While the holidays can be cause for reunion and celebration, they may also be a reminder that those, who were close to you, are no longer present. While it is normal and natural to miss their absence, here are a few suggestions to help you cope with your grief during the holiday season.
Don’t Isolate Yourself
You may not feel like you want to associate with people during the holidays. Even if you must push yourself, do your best to participate in at least a few of the activities going on around you. By first acknowledging you don’t want to go out, or do something, allows you to validate your emotions and diffuse them rather than bury them. Then, by choosing to still do a few of those things, this allows you to push through and take back some of your personal power.
Don’t Get Too Busy
Getting out during the holidays is important but it can get a bit hectic. Be careful to create a manageable schedule, especially if you are not used to being extremely busy. Choose the activities you will enjoy most. Being over active can cause undue stress. Enjoy yourself!
Be Mindful of the Misuse of Alcohol or Food
As a young child you may have been conditioned to believe you could use food to cover up or push down your feelings. When you were upset you may have been told not to feel bad and were given a cookie or a mug of hot chocolate to help you to feel better. This distraction was most likely an unintentional teaching by those who loved or cared for you. We teach what we know and then learn from what we have experienced, observed, or heard from those around us. As you get older there may be a chance you might replace the cookie with overeating or the hot chocolate with drugs or alcohol in an attempt to mask your feelings of loneliness and sadness.
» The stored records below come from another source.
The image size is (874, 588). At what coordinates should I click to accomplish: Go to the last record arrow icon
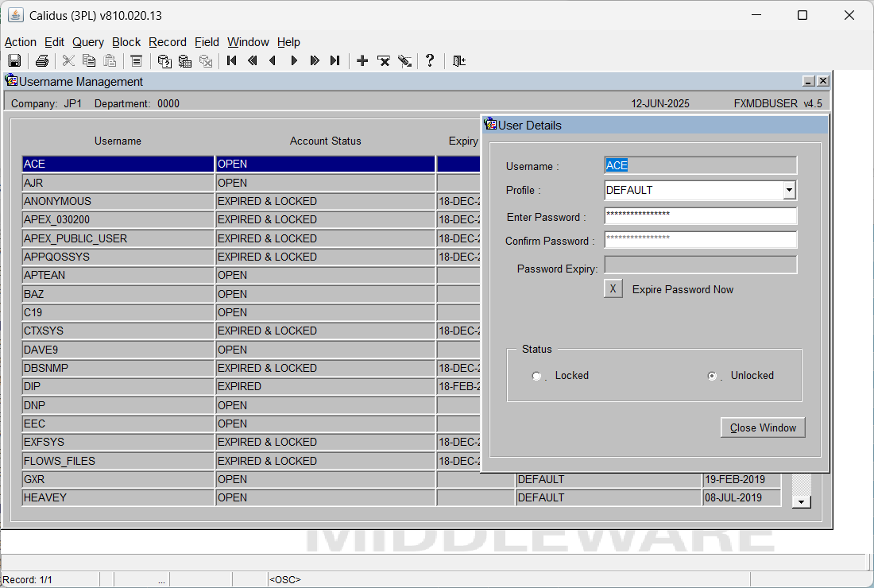pyautogui.click(x=335, y=60)
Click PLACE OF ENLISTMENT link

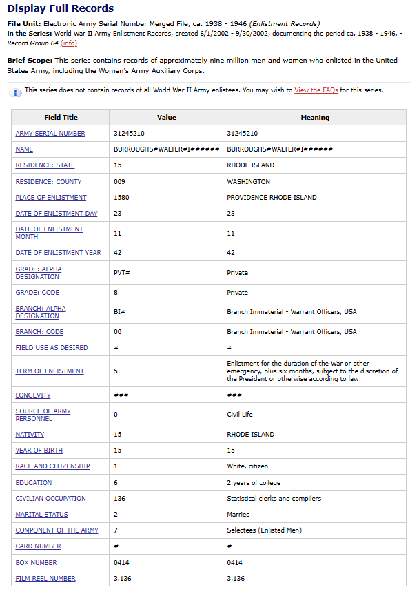pos(50,198)
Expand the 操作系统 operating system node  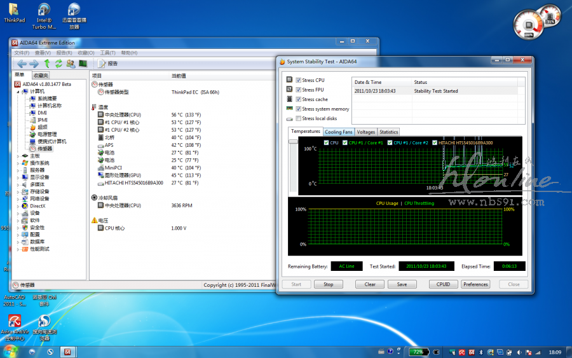(18, 163)
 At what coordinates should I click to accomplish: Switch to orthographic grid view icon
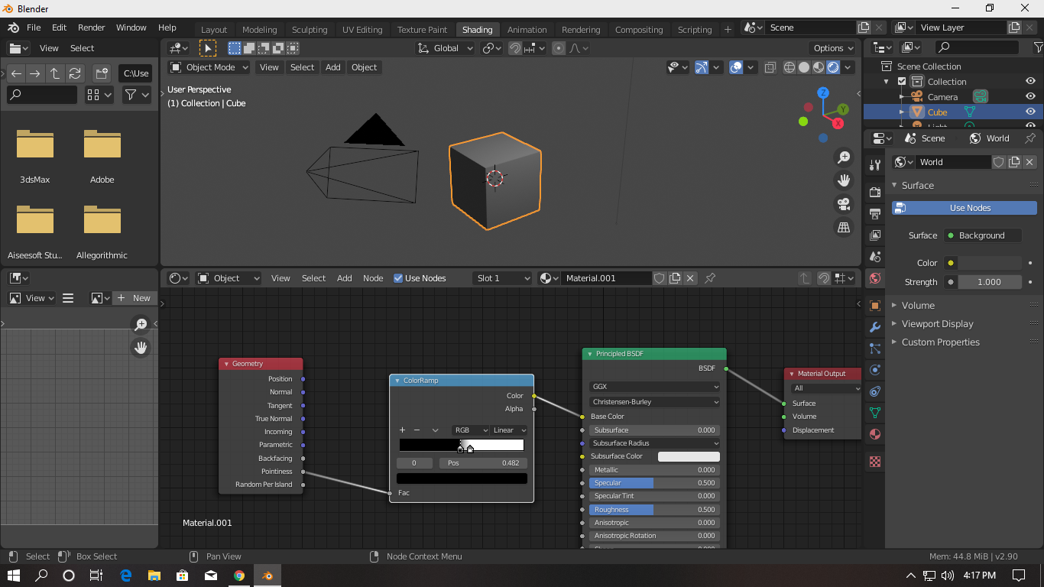(844, 228)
Talk About How You Are Feeling
Grieving people are not broken. They do not need to be fixed; they just want to be heard. In North America, many of us are very uncomfortable talking about death and grieving. As a result we want to empathize with our own stories, offer advice, or change the topic of conversation. It is very important, during the holidays especially, you have a friend you can trust to let you talk about your memories and feelings; a heart with ears.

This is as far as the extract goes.